The E-series devices are mostly about messaging and connectivity so we are not surprised that they got this part right. What actually did surprise us is that they somehow managed to outdo the already excellent E71 email client. The full-fledged keyboard and the software support make for a great messenger. From a nice and intuitive editor to advanced predictive input and error correction - it's all there.
There are three message editors aboard: SMS and MMS share the first one, audio and e-mail. The SMS editor is the familiar application for all Symbian S60 smartphones. It has a counter of the characters left from the limit of 160. There is also an indicator in brackets showing the number of separate parts the message will be divided into for sending.
It goes without saying that a delivery report can be activated. The reports pop up on screen, once the message reaches the addressee and are subsequently saved in a separate folder in the messaging sub-menu. When you are exiting the message editor without having sent the message, the editor prompts you to either save it to the Drafts folder or discard it.
The audio message, albeit technically a type of MMS, was obviously deemed worthy of a dedicated editor.It allows you to either record the message on the spot or use a previously recorded sound clip.
Email is the highlight in the Nokia E75 and at the MWC 2009 Nokia showcased their updated email client for the first time. It's a downloadable application so you can probably upgrade your Nokia E71 as well.
The new email client has better looks and better messaging organization. Each of the folders of your mailbox can now be ordered by whatever criteria you might like and can then be searched if necessary.
You can also select what the folders preview should look like i.e. how many lines should be given to each entry and whether the title dividers should be applied etc.
The email client supports a wide range of personal and corporate email standards such as IBM Lotus Notes Traveller Microsoft Exchange, Gmail, Yahoo! Mail etc.
Encryption is also on board, as well as mobile VPN support for connecting to secure corporate Intranets.
It seems Nokia has got everything covered except for Blackberry Connect support. The company has announced that since they are offering a push email service similar to that of Blackberry Connect, they are now direct competitors and as such, they do not offer Blackberry Connect support since the Nokia E71 and E66.
It's a really odd decision and it clearly shows that selling their email service to end customers is more important to Nokia than selling their handsets. While this may sound perfectly reasonable to Nokia's marketing department, it might turn out to be a deal breaker for some potential E75 buyers.
Quite naturally the Nokia E75 supports the ultra easy email setup we've been treated to recently.

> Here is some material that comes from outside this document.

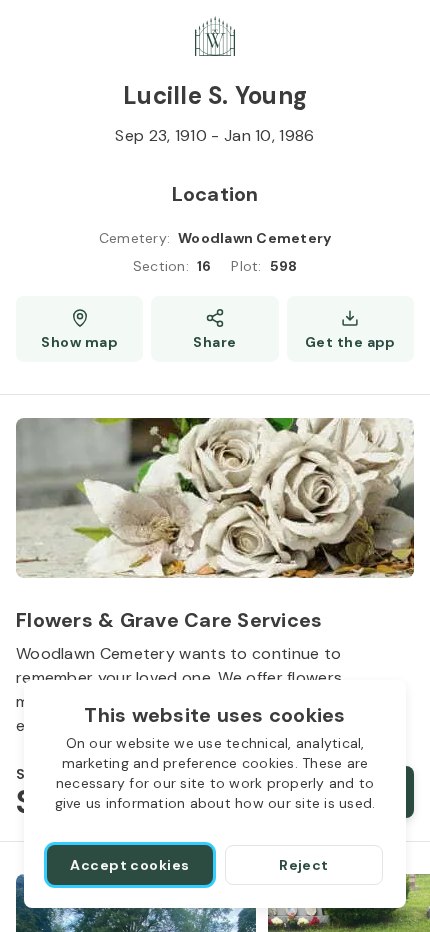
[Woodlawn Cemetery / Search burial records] (215, 36)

If you are using any public email service (it has to be among the over 1000 supported providers), all you have to do is enter your email address and password to start enjoying email-on-the-go. The Nokia E75 takes care of downloading all the relevant settings to get you going in no time.
On the whole, much like Nokia E75, the Nokia E75 is a dream texting device and certainly ranks among the best messengers we have ever seen. Nothing beats the large keys and screen of the Nokia E90 for example, but the E75 has some other tricks up its sleeve. And besides, the E90 pays the price for all that real estate with its huge size and weight.
Full-featured music ability is not supposed to make or break a business device but the music player of the Nokia E75 is still pretty decent. That's hardly surprising considering how mature the Symbian S60 music player is, and it didn't cost Nokia anything to just put it in the E75.
The lack of dedicated music keys is easily overcome by the smooth D-pad control. There is a huge number of audio formats supported including MP3, AAC, eAAC+ and WMA. M3U playlists are also managed seamlessly and transferred files are added to the music library trouble-free by choosing the refresh option.
Filtering tracks by artist, album, genre and composer is automatic and searching tracks by gradual typing is also available. Tracks are uploaded to Nokia E75 via Bluetooth, USB or by simple download. You can also use a card reader for that purpose and transfer them directly to your memory card. Upon completing a USB transfer, the phone automatically prompts scanning for new music tracks and, if allowed to do so, adds the new ones to the music library.
The player comes with five equalizer presets, bass booster and stereo widening effect. You can also create new equalizer presets if the preloaded ones won't do.
Finally, being one of Nokia's best equipped phones, the Nokia E75 naturally also includes support for the A2DP Bluetooth profile, which allows listening to music on a Bluetooth stereo headset.
The Nokia E75 features Real player for playing your video clips. The video player works in portrait or fullscreen landscape mode. The softkey functions are hidden in full screen so they don't get in the way, and they only pop up when a key is pressed.
The relatively big screen and the MP4 video clips support add up to a passable video watching experience but you will probably resort to another player anyway. The reason for this is quite simple - the E75 lacks DivX and XviD support out of the box. Luckily, finding applications for the S60 3.2 that support those codecs is a fairly easy task.